DUBLIN (MNI) – Ireland plans to merge two of its largest banks as
part of its efforts to restructure the banking sector, Irish Finance
Minister Michael Noonan said Thursday following the release of the
country’s latest round of banking stress tests.

“We intend to combine the operations of AIB and EBS to build a
second Pillar bank from the strengths of both institutions,” Noonan
said.

The new institution “will be a largely domestically focused bank,
retaining its Northern Ireland operations and certain deposit funded
operations in the UK,” the minister said. “The non-core division of the
combined entity will see deleveraging of E23 billion of assets by 2013.”
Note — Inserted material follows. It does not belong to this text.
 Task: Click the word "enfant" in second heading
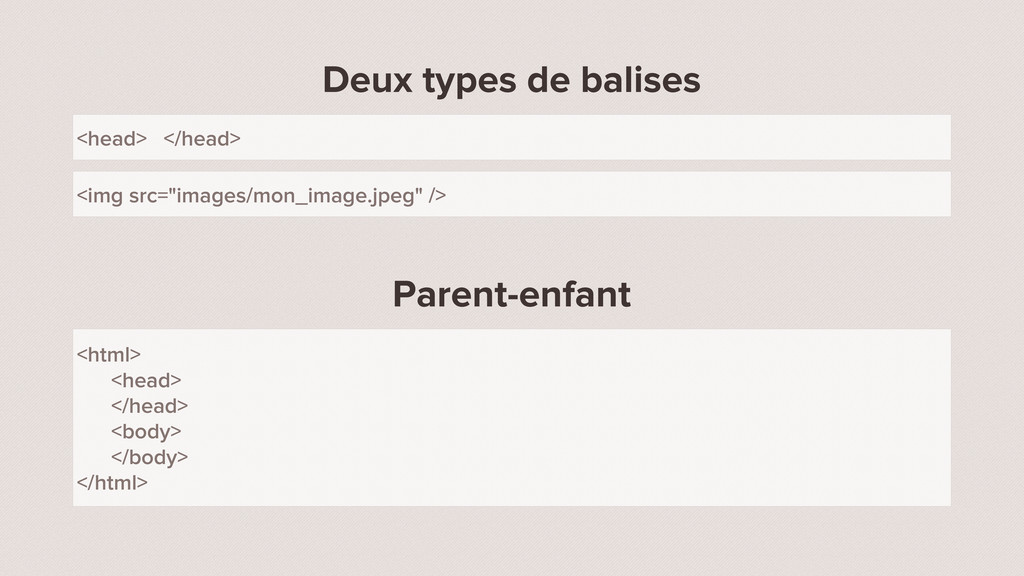click(573, 295)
Irish central bank governor Patrick Honohan said that he was “a
little bit” concerned about a lack of competition in the Irish banking
sector after the merger.

The Department of Finance has also confirmed that depositors will
be protected both during and after the transfer under the Credit
Institutions Eligible Liabilities Guarantee Scheme 2010 and the Deposit
Protection Scheme.

The Irish central bank said it expected the government to provide
additional capital to Irish Life and Permanent, which is required to
raise a fresh E4 billion, and that as a result the state would hold a
majority stake in the firm. The company’s life insurance business and
other assets are expected to be sold.

But the central bank offered assurances of continuity for customers
throughout the both that process and the AIB-EBS merger.

“EBS and Irish Life and Permanent continue to operate as credit
institutions authorized and regulated by the Central Bank of Ireland,”
the Irish central bank said in a reaction to the announcement.

Earlier on Thursday, the Central bank of Ireland revealed that
Irish banks needed to raise an addition E24 billion in fresh capital.